Sudan's Bashir to Visit Juba Monday
Sudan's President Omar al-Bashir will visit South Sudan Monday, state radio said, as negotiators in Ethiopia prepared formal ceasefire talks over three weeks of fighting in the world's youngest country.
Radio Omdurman said Sunday that Bashir would meet his southern counterpart, President Salva Kiir, in Juba for talks on the conflict in South Sudan, without giving further details.
"President Bashir will go tomorrow to Juba to meet (President) Salva Kiir and discuss the crisis in the South," it announced in an SMS message to media outlets.
Earlier, the foreign ministry spokesman in Khartoum reaffirmed Sudan's wish to see "a continuation of the political process aimed at finding a peaceful resolution to the conflict in South Sudan."
He also underlined Sudan's willingness "to offer everything in its power to ensure success of the initiative by IGAD", the East African regional bloc brokering the talks.
The chief negotiators for South Sudan's government and rebels held another face-to-face meeting in Addis Ababa on Sunday in preparation for the start of formal truce talks, officials said.

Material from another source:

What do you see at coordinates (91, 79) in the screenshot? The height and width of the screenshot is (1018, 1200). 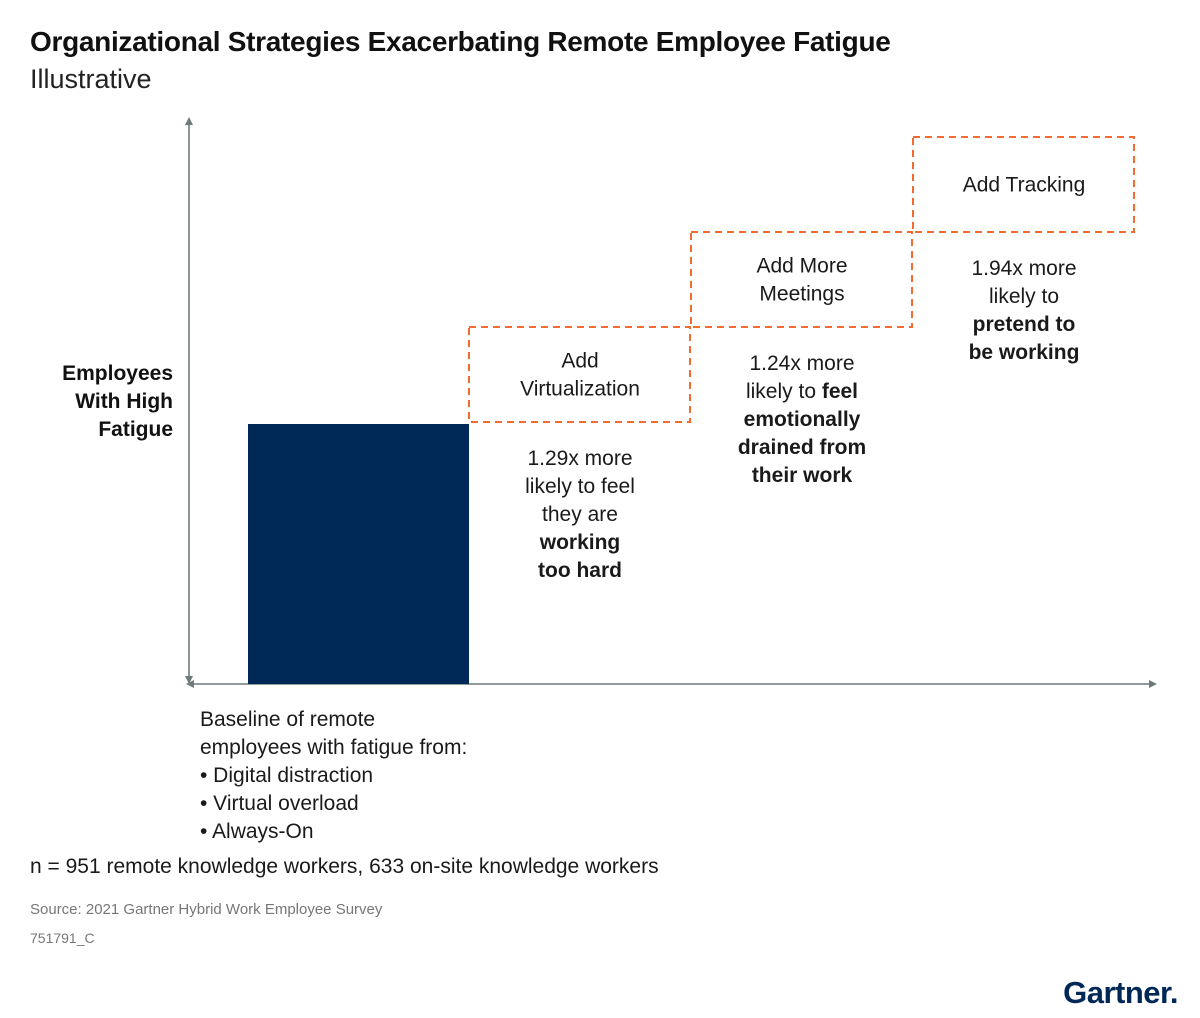 I see `chart-subtitle: Illustrative` at bounding box center [91, 79].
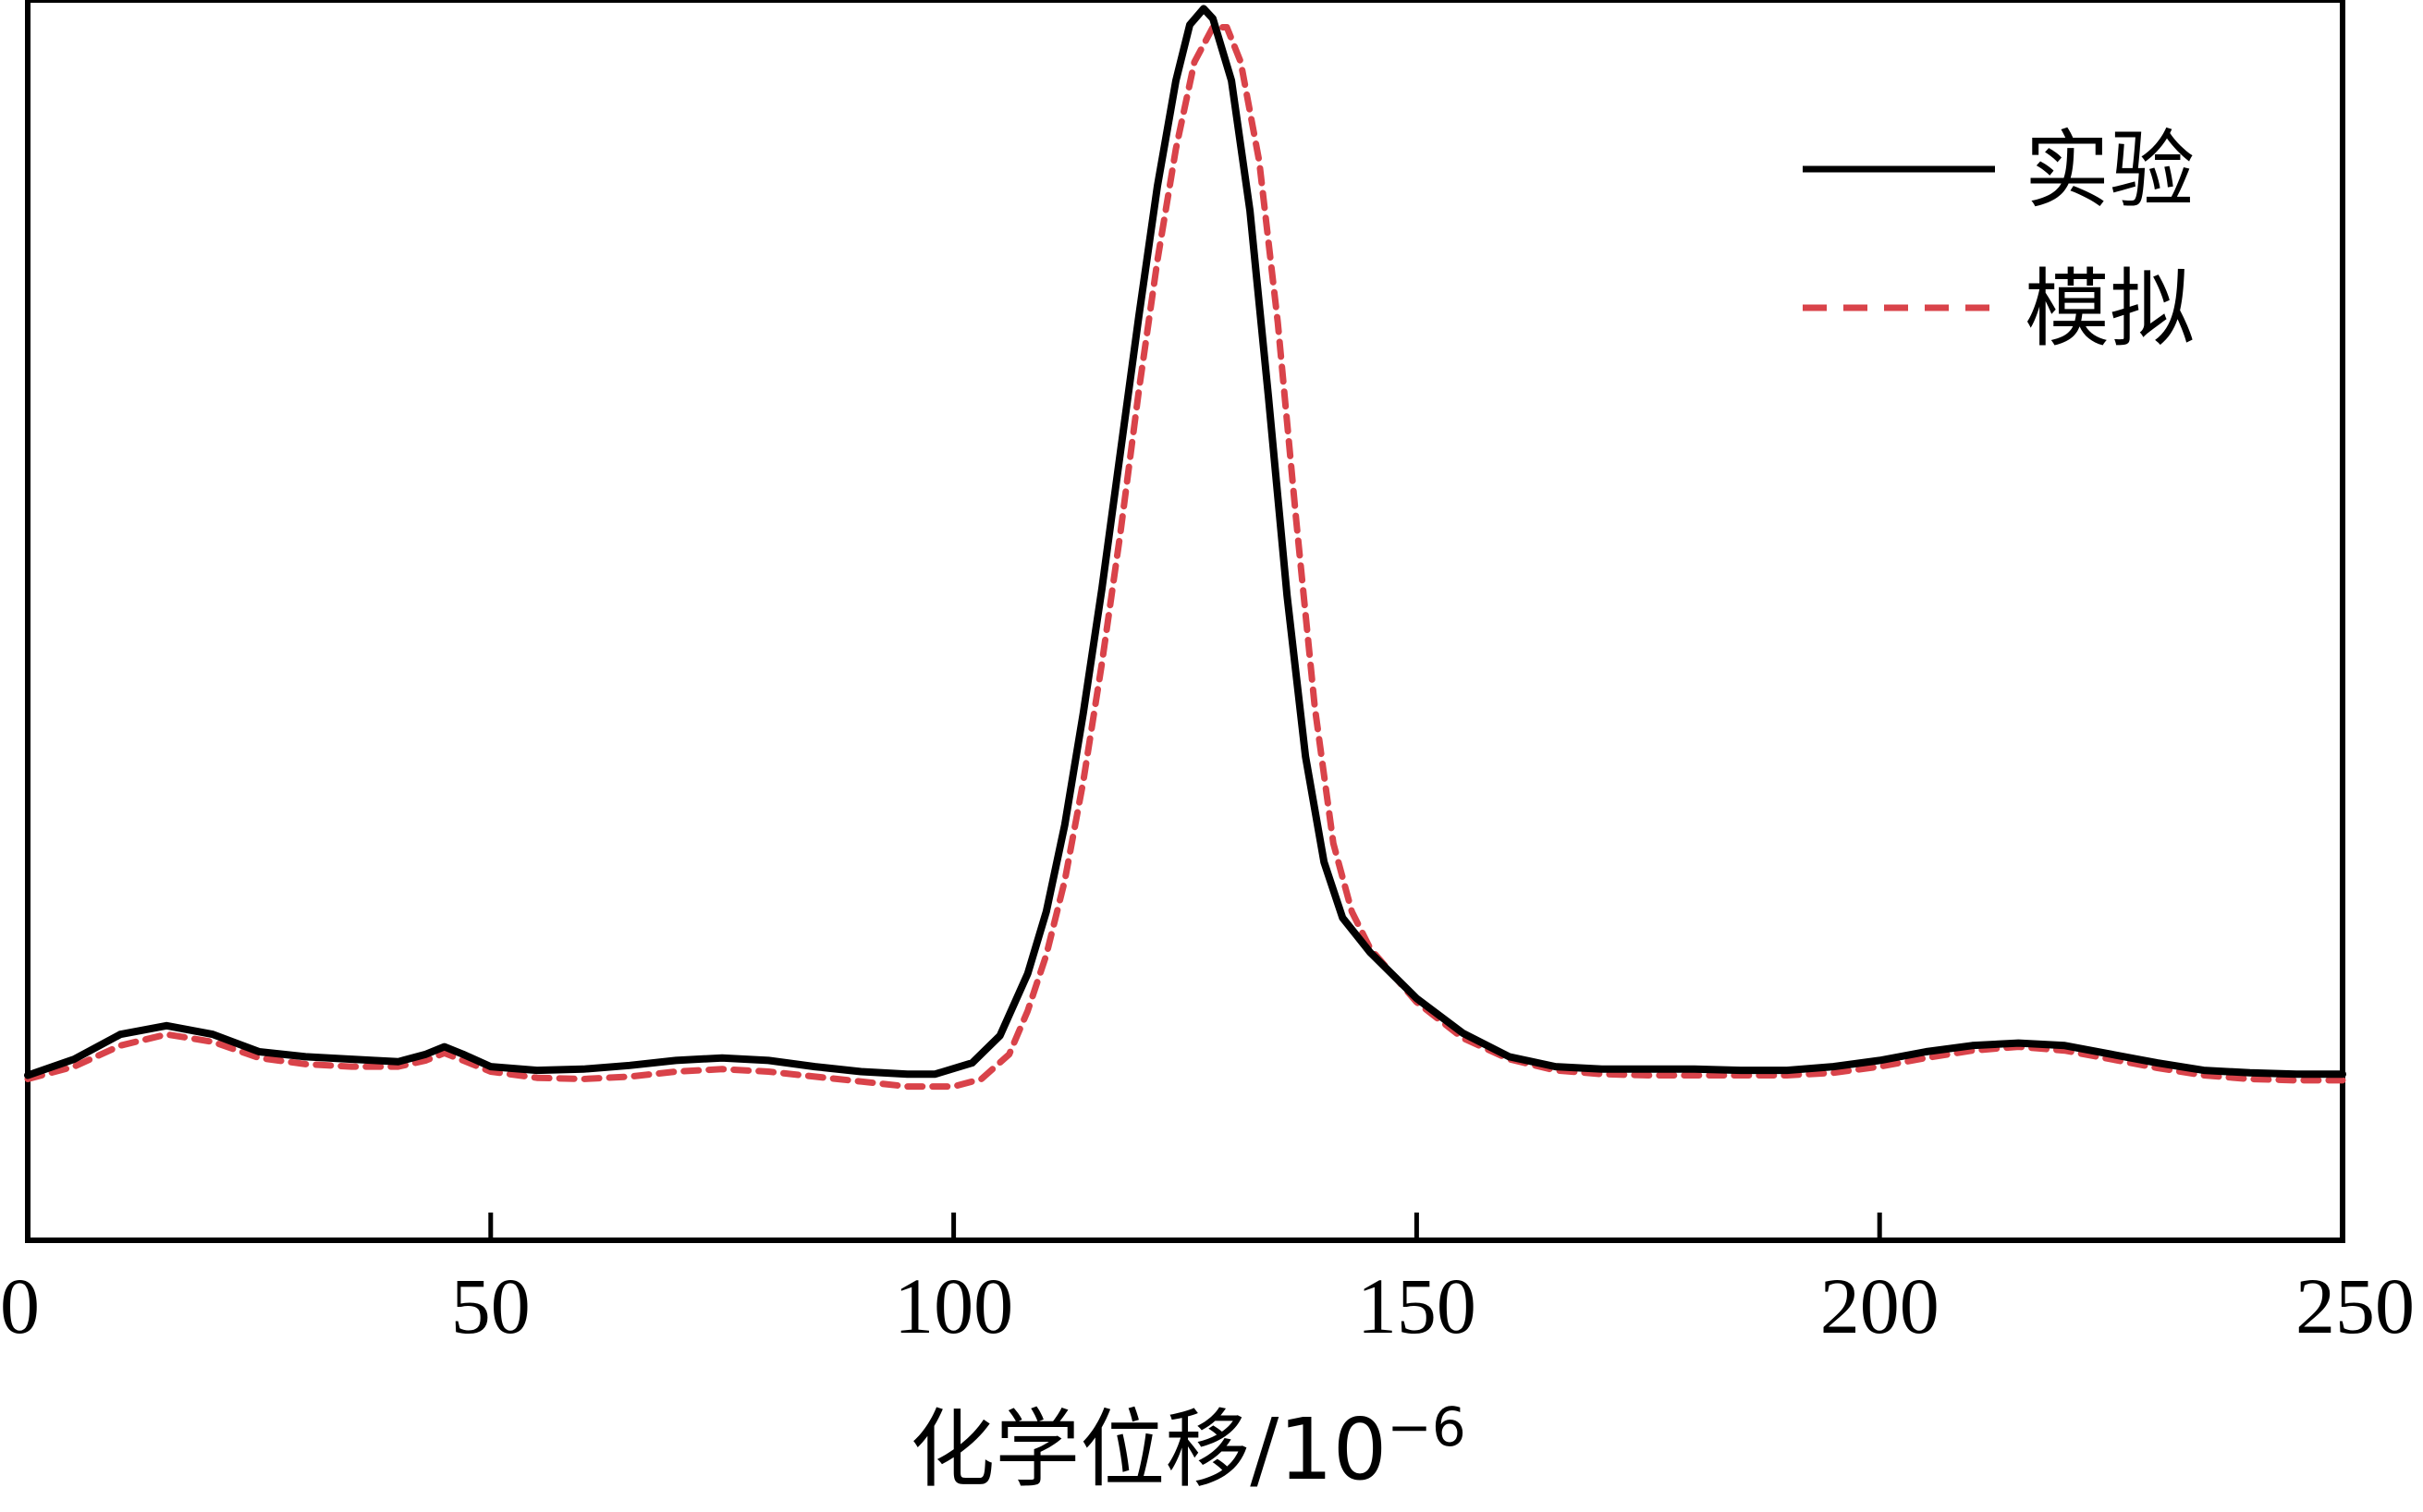  Describe the element at coordinates (20, 1306) in the screenshot. I see `x-tick-label: 0` at that location.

The diplomatic effort is aimed at ending three weeks of fierce fighting in South Sudan that has left thousands dead and close to 200,000 people displaced.
The conflict erupted on December 15, pitting army units loyal to Kiir against a loose alliance of ethnic militia forces and mutinous army commanders nominally headed by Riek Machar, a former vice president who was sacked in July.
South Sudan won independence from Khartoum only in 2011.